I seem to have a dearth of material now that I’m retired, unless Nick were to kidnap me and take me on some horrible Adventure, I suppose. After all, how often do you need to read my opinion of holiday decorations?
BUT YOU’RE GOING TO HEAR IT ANYWAY
‘Tis the season for gag-inducing cinnamon candles at the dollar store, the candle they would make me burn in Hell. Especially since they’ve had problems with the glass in their candles exploding when it gets hot. I bet all glass in Hell explodes when it gets hot.
OK, I guess candle-burning in Hell is an interesting topic.
HARKING BACK TO YE DAYS OF YORE WHEN I DID HAVE MATERIAL
On I guess March 21 2013 (I don’t know what time zone WordPress is in, but it sure ain’t mine, so all their dating is suspect), I reported a caller saying that someone needed to be “cemented” (they meant “committed”), and a caller saying, “There’s been a suicide….I’m the victim.”
HARKING BACK TO YON DAYS OF YORE EVEN FURTHER
Astrology for ’75:
Taurus woman/Cancer man: “He’ll lick your belly button when you’re not looking.” I don’t advise anyone to lick my belly button. Even if I am looking.
Taurus woman/Leo man: “Wear emotional sunglasses to avoid burns.” Where do you get those glasses?
Secret Wish for Aquarius: “Having a tall, silvery humanoid/astronaut go to the moon and back to prove his devotion to you, having him proclaim his love for you on network TV.”
ANOTHER DISSATISFIED CUSTOMER
The guy in front of me at McDonald’s was making a complaint.
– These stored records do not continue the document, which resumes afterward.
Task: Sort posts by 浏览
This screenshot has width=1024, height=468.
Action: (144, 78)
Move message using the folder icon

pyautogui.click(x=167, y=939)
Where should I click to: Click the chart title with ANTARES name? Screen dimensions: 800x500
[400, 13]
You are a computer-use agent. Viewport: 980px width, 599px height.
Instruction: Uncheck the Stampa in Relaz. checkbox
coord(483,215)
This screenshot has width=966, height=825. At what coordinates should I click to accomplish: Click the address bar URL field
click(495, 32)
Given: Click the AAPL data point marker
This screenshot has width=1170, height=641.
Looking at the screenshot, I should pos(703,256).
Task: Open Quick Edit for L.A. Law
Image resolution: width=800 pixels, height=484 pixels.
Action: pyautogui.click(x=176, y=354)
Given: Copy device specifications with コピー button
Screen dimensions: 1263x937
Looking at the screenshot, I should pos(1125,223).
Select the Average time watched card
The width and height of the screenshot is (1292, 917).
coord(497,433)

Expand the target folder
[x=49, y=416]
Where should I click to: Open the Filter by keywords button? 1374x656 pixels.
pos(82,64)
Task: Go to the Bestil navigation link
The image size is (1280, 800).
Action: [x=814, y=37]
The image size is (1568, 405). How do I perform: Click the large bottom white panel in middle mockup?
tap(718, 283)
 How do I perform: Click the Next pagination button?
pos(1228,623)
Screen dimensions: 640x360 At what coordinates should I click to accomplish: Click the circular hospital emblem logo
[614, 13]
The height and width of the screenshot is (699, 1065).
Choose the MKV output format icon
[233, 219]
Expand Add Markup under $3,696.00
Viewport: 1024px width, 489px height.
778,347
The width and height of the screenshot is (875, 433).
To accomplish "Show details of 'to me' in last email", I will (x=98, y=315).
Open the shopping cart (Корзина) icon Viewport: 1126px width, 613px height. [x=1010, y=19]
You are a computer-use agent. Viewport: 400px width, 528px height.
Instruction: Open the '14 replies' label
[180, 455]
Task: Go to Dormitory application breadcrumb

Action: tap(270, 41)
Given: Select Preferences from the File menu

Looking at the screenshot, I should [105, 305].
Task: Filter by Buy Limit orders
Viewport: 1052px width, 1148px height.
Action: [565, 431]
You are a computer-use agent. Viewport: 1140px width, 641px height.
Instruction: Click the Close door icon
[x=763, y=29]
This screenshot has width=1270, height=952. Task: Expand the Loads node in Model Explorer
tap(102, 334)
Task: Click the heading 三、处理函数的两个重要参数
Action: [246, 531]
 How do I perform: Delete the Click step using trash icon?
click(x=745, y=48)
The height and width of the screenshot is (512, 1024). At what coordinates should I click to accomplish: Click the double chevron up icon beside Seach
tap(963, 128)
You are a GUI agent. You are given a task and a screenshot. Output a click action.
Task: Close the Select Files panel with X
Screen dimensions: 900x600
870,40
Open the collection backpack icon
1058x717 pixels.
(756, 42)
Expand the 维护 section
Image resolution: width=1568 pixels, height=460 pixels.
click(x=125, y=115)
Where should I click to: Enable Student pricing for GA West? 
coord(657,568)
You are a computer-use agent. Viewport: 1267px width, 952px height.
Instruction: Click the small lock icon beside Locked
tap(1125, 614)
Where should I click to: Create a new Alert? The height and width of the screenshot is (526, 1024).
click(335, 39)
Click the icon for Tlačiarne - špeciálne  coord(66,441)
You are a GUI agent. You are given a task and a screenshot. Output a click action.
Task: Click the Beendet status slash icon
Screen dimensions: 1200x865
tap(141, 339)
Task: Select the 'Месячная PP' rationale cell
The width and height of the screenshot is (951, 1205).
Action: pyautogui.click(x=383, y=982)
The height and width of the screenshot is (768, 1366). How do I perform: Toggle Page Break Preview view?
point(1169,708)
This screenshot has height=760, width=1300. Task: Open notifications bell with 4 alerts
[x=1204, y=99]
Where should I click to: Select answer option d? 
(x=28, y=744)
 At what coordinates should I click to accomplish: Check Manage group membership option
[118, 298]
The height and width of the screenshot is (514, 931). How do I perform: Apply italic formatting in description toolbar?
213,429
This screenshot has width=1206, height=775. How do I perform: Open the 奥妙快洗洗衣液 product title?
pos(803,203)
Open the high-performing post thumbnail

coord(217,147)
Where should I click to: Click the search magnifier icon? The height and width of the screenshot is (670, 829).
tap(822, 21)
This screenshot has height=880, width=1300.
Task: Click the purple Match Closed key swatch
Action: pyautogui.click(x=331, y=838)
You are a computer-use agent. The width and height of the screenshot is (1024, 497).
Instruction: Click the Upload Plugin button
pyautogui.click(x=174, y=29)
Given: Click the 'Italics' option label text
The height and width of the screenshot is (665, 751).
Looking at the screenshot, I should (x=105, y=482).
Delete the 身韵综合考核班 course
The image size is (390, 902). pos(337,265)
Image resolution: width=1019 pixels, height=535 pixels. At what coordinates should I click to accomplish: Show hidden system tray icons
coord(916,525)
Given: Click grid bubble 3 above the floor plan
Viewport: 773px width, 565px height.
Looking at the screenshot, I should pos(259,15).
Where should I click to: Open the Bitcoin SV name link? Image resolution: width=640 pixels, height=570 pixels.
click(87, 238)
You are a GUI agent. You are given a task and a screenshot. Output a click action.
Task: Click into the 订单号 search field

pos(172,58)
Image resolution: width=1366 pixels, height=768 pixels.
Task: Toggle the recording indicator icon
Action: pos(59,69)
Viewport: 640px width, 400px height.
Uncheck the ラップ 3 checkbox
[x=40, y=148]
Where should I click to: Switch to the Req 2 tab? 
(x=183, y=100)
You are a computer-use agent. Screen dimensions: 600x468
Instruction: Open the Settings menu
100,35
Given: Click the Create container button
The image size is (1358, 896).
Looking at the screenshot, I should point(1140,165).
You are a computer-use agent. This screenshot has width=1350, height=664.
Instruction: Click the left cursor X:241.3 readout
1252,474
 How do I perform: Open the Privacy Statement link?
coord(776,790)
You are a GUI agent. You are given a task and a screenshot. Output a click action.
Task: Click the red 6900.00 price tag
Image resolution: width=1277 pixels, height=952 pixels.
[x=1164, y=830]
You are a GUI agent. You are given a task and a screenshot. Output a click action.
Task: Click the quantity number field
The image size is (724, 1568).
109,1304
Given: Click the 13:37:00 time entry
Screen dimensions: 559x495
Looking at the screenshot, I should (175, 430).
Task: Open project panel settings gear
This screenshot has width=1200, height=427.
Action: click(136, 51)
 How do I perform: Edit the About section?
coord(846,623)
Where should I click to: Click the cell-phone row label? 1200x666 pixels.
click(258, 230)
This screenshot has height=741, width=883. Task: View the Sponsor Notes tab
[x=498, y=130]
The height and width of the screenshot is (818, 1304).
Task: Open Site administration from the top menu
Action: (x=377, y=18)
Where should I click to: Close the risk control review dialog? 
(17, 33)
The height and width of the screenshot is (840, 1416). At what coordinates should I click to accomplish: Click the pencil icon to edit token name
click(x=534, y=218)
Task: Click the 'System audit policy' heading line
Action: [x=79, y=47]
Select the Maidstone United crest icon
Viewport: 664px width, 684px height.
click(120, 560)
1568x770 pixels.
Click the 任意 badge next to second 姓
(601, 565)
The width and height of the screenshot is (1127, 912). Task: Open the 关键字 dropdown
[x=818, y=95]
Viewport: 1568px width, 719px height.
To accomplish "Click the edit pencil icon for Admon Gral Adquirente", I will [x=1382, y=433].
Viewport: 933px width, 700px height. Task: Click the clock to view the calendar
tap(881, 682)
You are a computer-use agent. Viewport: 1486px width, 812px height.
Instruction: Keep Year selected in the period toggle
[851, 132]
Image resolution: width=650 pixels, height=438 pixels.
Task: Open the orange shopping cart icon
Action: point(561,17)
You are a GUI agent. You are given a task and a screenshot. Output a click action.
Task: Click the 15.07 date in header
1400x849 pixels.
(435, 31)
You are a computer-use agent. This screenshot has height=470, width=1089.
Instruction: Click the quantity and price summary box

The manager said, “I’ll replace your entire order, sir.” He said, “I don’t want my order replaced!” (I’m thinking, Shut up, let them replace your order, and let us all get on with our lives and lunches.) Then he said, “Where’s the dude I talked to on the phone?” Ah, the Dude I Talked To On The Phone. I used to work with him.
McRib is back! Tastes like a weiner, shaped like a bone!